**TEXT EXTRACT:**
-- begin --

In the CUBLAS documentation, I see that the data type for integers relaying matrix sizes and lengths is 32-bit integer. For example:
cublasStatus_t cublasSetVector(int n, int elemSize, const void *x, int incx, void *y, int incy)
Since n is a 32-bit integer, I am prohibited from transmitting a vector that has more than 2^31 entries to my 32 GB GPU.
Intel/MKL solved this problem many years ago through the use of compiler flags. Is there something like that that NVidia has implemented so that I can use CUBLAS to its fullest potential on my 32 GB GPU?
Thanks!
If you would like to transmit more than 2^31 entries, use cudaMemcpy (or cudaMemcpy2D) instead of cublasSetVector/cublasGetVector.
For certain math operations, the cublasXt api provides size_t ranges:
[url]https://docs.nvidia.com/cuda/cublas/index.html#unique_1199120842[/url]
The cublasLt api also provides 64-bit ranges for matrix dimensions:
[url]https://docs.nvidia.com/cuda/cublas/index.html#using-the-cublasLt-api[/url]
[url]https://docs.nvidia.com/cuda/cublas/index.html#cublasLtMatrixLayoutCreate[/url]
If you would like to see a change in the cublas API, it’s recommended that you file a bug with RFE in the title. The instructions for filing a bug are linked to a sticky post at the top of the CUDA programming forum.
Thanks, Robert!
Yes, I can use cudaMemcpy. I picked cublasSetVector just as an example.
I actually need quite a bit more functionality beyond the blas-3 level routines like what is found in cublasXt. I use blas-1, blas-2, and blas-3 routines. Also, cublasXt routines must have complete control over the GPU memory, but my software cannot allow that.
I recently started using cusolver dense routines and I just noticed that this 32-bit limitation is there as well.
I will submit a bug regarding this issue.
Thanks again!

-- end --

**CHALLENGES:**
1. In the CUBLAS thread, what does the reply recommend using in place of cublasSetVector/cublasGetVector to transmit more than 2^31 entries?
2. Reproduce the CUBLAS thread from "In the CUBLAS documentation, I" up to and including "instead of cublasSetVector/cublasGetVector.".
The data that comes after the CUBLAS thread is not needed.

**RECORDED INFORMATION:**

-- begin --

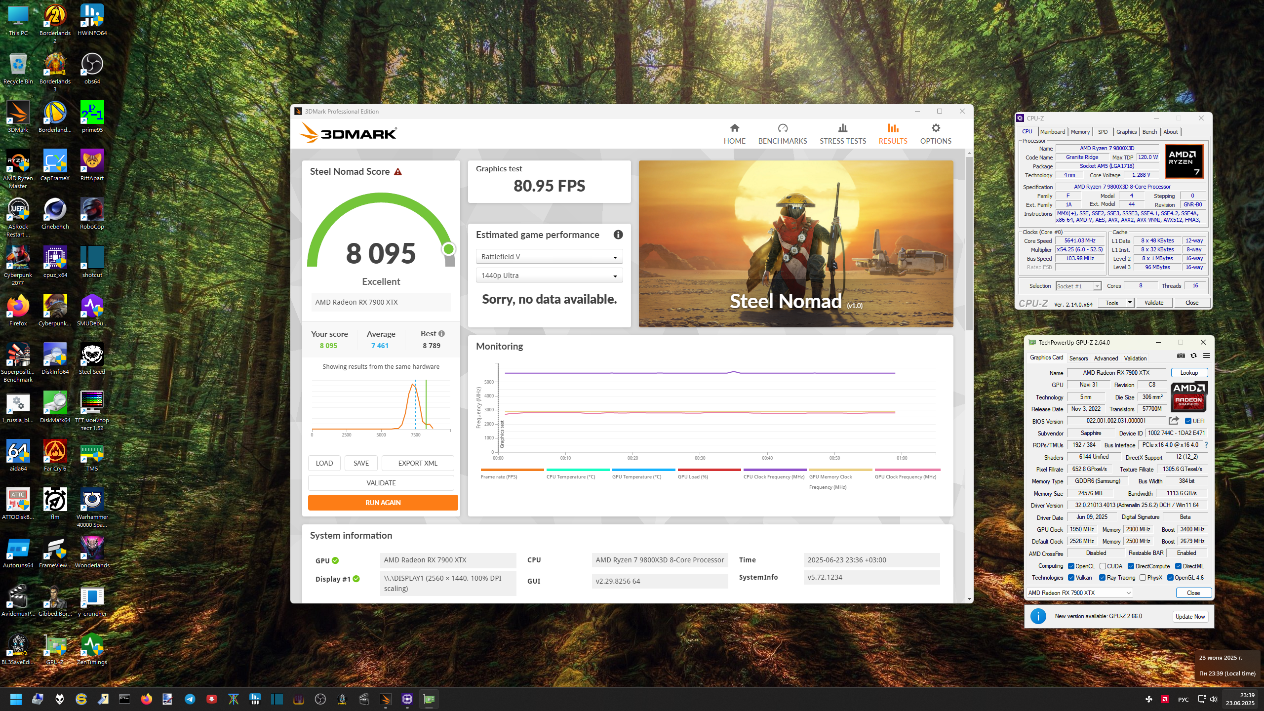The image size is (1264, 711).
Task: Open GPU-Z hamburger menu icon
Action: click(1206, 356)
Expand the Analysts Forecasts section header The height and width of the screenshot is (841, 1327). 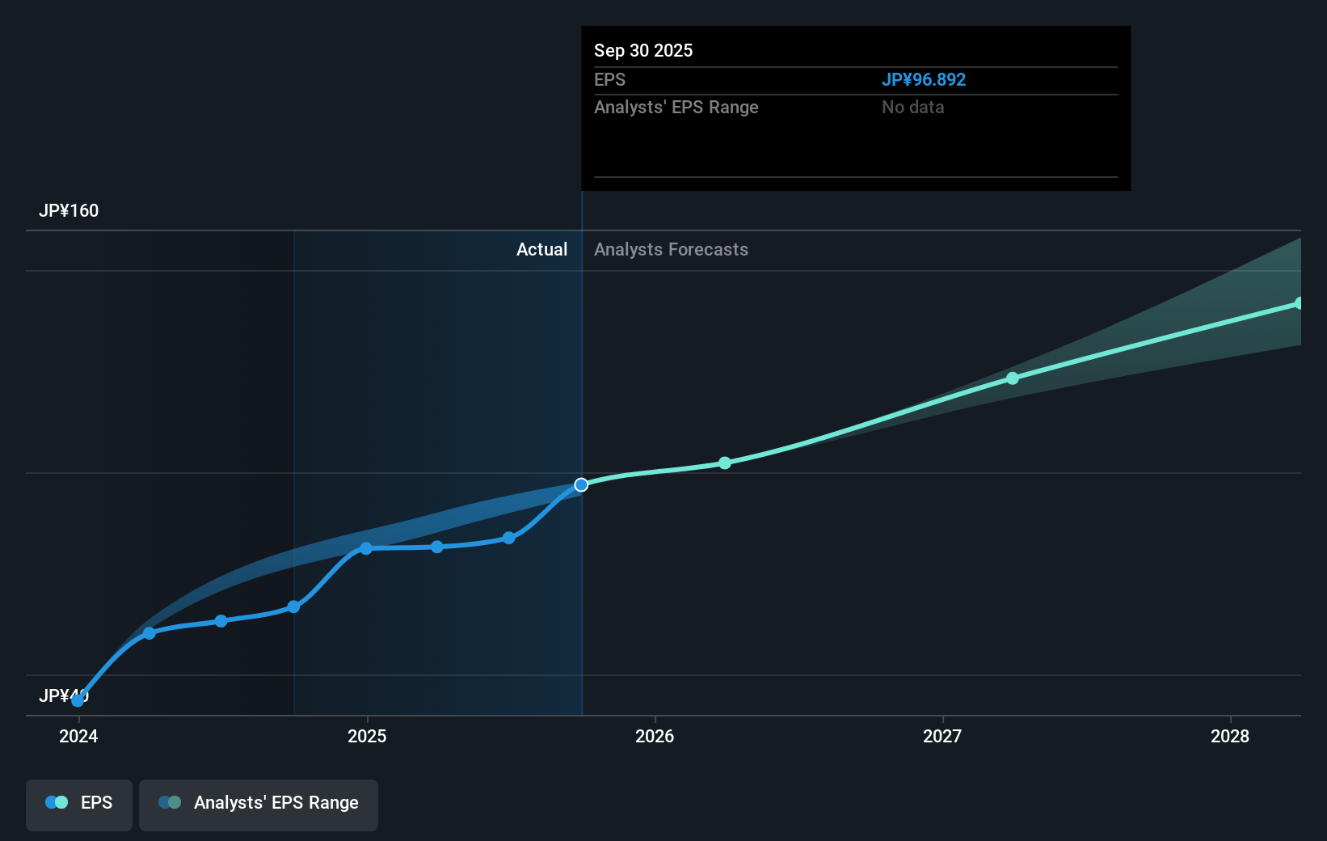click(671, 249)
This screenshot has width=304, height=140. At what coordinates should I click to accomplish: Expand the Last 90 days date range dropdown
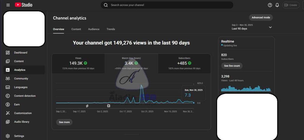(x=270, y=27)
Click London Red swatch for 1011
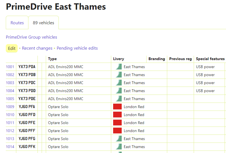 point(117,123)
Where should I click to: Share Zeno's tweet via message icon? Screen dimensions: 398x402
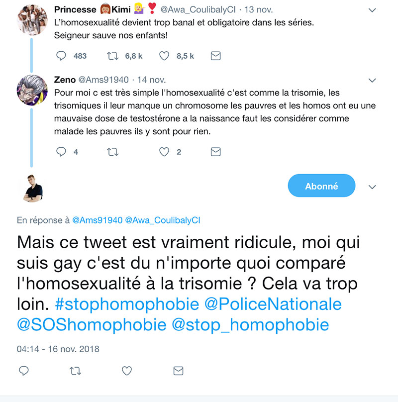[x=215, y=152]
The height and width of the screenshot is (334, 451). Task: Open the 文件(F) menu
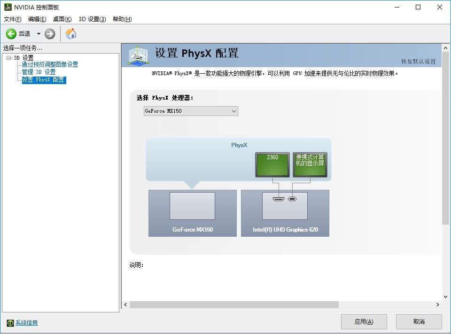tap(12, 19)
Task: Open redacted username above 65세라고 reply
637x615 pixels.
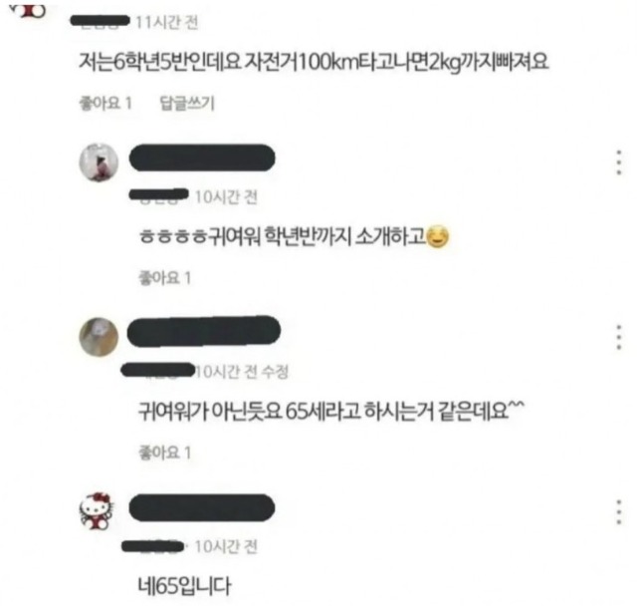Action: tap(204, 331)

-- end --

**OUTPUTS:**
1. cudaMemcpy (or cudaMemcpy2D).

2.
In the CUBLAS documentation, I see that the data type for integers relaying matrix sizes and lengths is 32-bit integer. For example:
cublasStatus_t cublasSetVector(int n, int elemSize, const void *x, int incx, void *y, int incy)
Since n is a 32-bit integer, I am prohibited from transmitting a vector that has more than 2^31 entries to my 32 GB GPU.
Intel/MKL solved this problem many years ago through the use of compiler flags. Is there something like that that NVidia has implemented so that I can use CUBLAS to its fullest potential on my 32 GB GPU?
Thanks!
If you would like to transmit more than 2^31 entries, use cudaMemcpy (or cudaMemcpy2D) instead of cublasSetVector/cublasGetVector.